[DO THIS]: Reproduce each of the following items word for word, from the first to the last.

[DATA FOR PROCESSING]:
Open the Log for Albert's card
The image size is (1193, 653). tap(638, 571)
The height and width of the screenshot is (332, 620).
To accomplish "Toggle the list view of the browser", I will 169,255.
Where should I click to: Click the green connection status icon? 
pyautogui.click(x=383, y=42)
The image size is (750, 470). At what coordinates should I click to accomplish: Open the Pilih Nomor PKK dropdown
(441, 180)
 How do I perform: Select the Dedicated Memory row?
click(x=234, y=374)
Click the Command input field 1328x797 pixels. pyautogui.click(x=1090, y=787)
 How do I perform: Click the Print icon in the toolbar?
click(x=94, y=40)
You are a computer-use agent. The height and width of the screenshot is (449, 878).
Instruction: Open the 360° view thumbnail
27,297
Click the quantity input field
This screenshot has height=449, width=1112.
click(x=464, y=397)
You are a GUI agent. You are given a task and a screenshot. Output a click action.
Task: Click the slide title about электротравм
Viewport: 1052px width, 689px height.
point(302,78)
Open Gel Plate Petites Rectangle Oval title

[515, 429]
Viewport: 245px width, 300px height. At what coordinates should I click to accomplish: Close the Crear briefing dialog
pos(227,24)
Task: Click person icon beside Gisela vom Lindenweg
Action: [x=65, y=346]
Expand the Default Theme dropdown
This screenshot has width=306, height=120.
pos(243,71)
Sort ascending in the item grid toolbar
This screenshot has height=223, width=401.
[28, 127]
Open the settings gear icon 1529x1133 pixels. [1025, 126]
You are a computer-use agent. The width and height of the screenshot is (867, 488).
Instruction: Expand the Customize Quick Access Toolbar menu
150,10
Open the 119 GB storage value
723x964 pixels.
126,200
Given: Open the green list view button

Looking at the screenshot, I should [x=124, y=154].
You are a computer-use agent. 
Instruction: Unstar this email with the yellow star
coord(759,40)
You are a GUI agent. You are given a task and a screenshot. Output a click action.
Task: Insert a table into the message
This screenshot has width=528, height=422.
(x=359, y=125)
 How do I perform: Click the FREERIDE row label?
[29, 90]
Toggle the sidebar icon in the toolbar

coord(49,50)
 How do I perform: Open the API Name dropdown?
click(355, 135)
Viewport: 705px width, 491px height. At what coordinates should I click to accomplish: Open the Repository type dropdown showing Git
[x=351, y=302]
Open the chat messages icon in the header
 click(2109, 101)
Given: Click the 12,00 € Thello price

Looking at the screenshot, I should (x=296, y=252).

[EXERCISE RESPONSE]:
Open the Log for Albert's card
The image size is (1193, 653). tap(638, 571)
The height and width of the screenshot is (332, 620).
To accomplish "Toggle the list view of the browser", I will 169,255.
Where should I click to: Click the green connection status icon? 
pyautogui.click(x=383, y=42)
The image size is (750, 470). At what coordinates should I click to accomplish: Open the Pilih Nomor PKK dropdown
(441, 180)
 How do I perform: Select the Dedicated Memory row?
click(x=234, y=374)
Click the Command input field 1328x797 pixels. pyautogui.click(x=1090, y=787)
 How do I perform: Click the Print icon in the toolbar?
click(x=94, y=40)
You are a computer-use agent. The height and width of the screenshot is (449, 878).
Instruction: Open the 360° view thumbnail
27,297
Click the quantity input field
This screenshot has height=449, width=1112.
click(x=464, y=397)
You are a GUI agent. You are given a task and a screenshot. Output a click action.
Task: Click the slide title about электротравм
Viewport: 1052px width, 689px height.
point(302,78)
Open Gel Plate Petites Rectangle Oval title

[515, 429]
Viewport: 245px width, 300px height. At what coordinates should I click to accomplish: Close the Crear briefing dialog
pos(227,24)
Task: Click person icon beside Gisela vom Lindenweg
Action: [x=65, y=346]
Expand the Default Theme dropdown
This screenshot has width=306, height=120.
pos(243,71)
Sort ascending in the item grid toolbar
This screenshot has height=223, width=401.
[28, 127]
Open the settings gear icon 1529x1133 pixels. [1025, 126]
You are a computer-use agent. The width and height of the screenshot is (867, 488).
Instruction: Expand the Customize Quick Access Toolbar menu
150,10
Open the 119 GB storage value
723x964 pixels.
126,200
Given: Open the green list view button

Looking at the screenshot, I should [x=124, y=154].
You are a computer-use agent. 
Instruction: Unstar this email with the yellow star
coord(759,40)
You are a GUI agent. You are given a task and a screenshot. Output a click action.
Task: Insert a table into the message
This screenshot has width=528, height=422.
(x=359, y=125)
 How do I perform: Click the FREERIDE row label?
[29, 90]
Toggle the sidebar icon in the toolbar

coord(49,50)
 How do I perform: Open the API Name dropdown?
click(355, 135)
Viewport: 705px width, 491px height. At what coordinates should I click to accomplish: Open the Repository type dropdown showing Git
[x=351, y=302]
Open the chat messages icon in the header
 click(2109, 101)
Given: Click the 12,00 € Thello price

Looking at the screenshot, I should (x=296, y=252).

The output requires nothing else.